Obama faces options in Iraq and Syria


Associated Press

Washington

At the heart of President Barack Obama’s quandary over the Islamic State militants is their haven in Syria.

The president may continue helping Iraqi forces try to reverse the group’s land grabs in northern Iraq by providing more arms and American military advisers and by using U.S. warplanes to support Iraqi ground operations. On Friday, the Pentagon announced that U.S. warplanes made three more airstrikes against Islamic State targets near the Mosul Dam, including a machine-gun position that was firing on Iraqi forces.

But what if the militants pull back, even partially, into Syria and regroup, as Defense Secretary Chuck Hagel on Thursday predicted they would, followed by a renewed offensive?

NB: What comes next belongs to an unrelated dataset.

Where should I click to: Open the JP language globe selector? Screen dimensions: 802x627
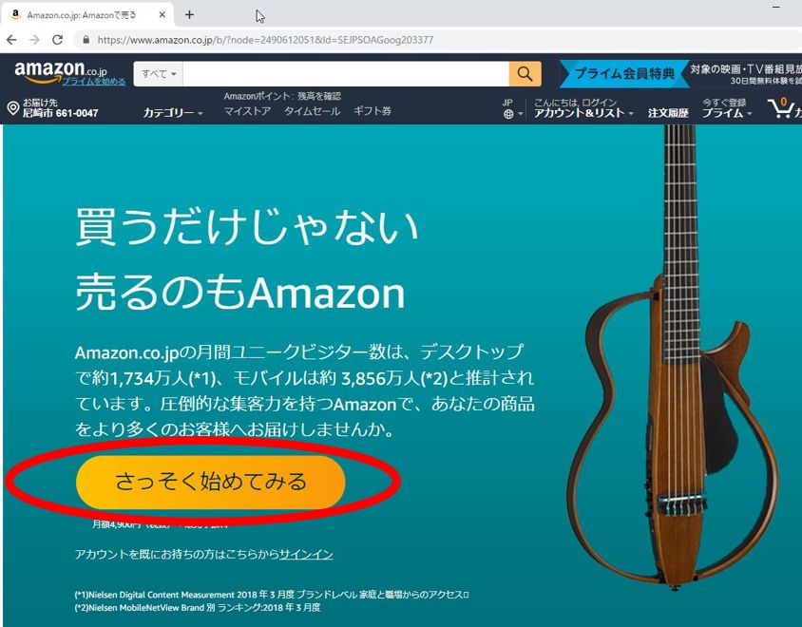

“In a sense, you’re just sort of back to where you were” before they swept into Iraq, said Robert Ford, a former U.S. ambassador to Syria who quit in February in disillusionment over Obama’s unwillingness to arm moderate Syrian rebels.

“I don’t see how you can contain the Islamic State over the medium term if you don’t address their base of operations in Syria,” he said in an interview before an intensified round of U.S. airstrikes this week helped Kurdish and Iraqi forces recapture a Tigris River dam near Mosul that had fallen under control of Islamic State militants.

On the other hand, Obama has been leery of getting drawn into the Syrian civil war, which began in 2011.

Gen. Martin Dempsey, chairman of the Joint Chiefs of Staff, said Thursday that the Islamic State militants can be contained only so long, and that at some point their Syrian sanctuary will have to be dealt with.

“Can they be defeated without addressing that part of their organization which resides in Syria? The answer is no,” he told a Pentagon press conference where Hagel called the group a dire threat that requires an international, not just an American, response.

“That [sanctuary] will have to be addressed on both sides of what is essentially at this point a nonexistent border,” Dempsey added, referring to the militants’ dismantlement of any semblance of control of the border with Iraq.

More immediately, perhaps, Obama faces choices in Iraq, whose sectarian divisions and political dysfunction created the opening that allowed Islamic State fighters to sweep across northern Iraq in June almost unopposed. They captured U.S.-supplied weapons that Iraqi forces left behind when they fled without a fight.

Among his options:

Sending more troops to Baghdad to strengthen security for the U.S. Embassy, as requested by the State Department. Officials said the number under consideration is fewer than 300.

Speeding up the arming of Iraqi and Kurdish forces. The administration has been supplying Iraqi government forces with Hellfire missiles, small arms and ammunition, but critics say the pace has been too slow.

Increasing the number and expanding the role of the dozens of U.S. military advisers who are in Baghdad and the Kurdish capital of Irbil to coordinate with Iraqi forces.

Committing U.S. ground troops in Iraq. Obama has said repeatedly he would not do this.

Extending the Iraq air campaign to Islamic State targets in Syria. Stretches of eastern Syria are a sanctuary for the group, also known by the acronyms ISIL or ISIS. The U.S. has warplanes available in the Middle East and Europe that could vastly increase the number and intensity of strikes in eastern Syria if Obama chose.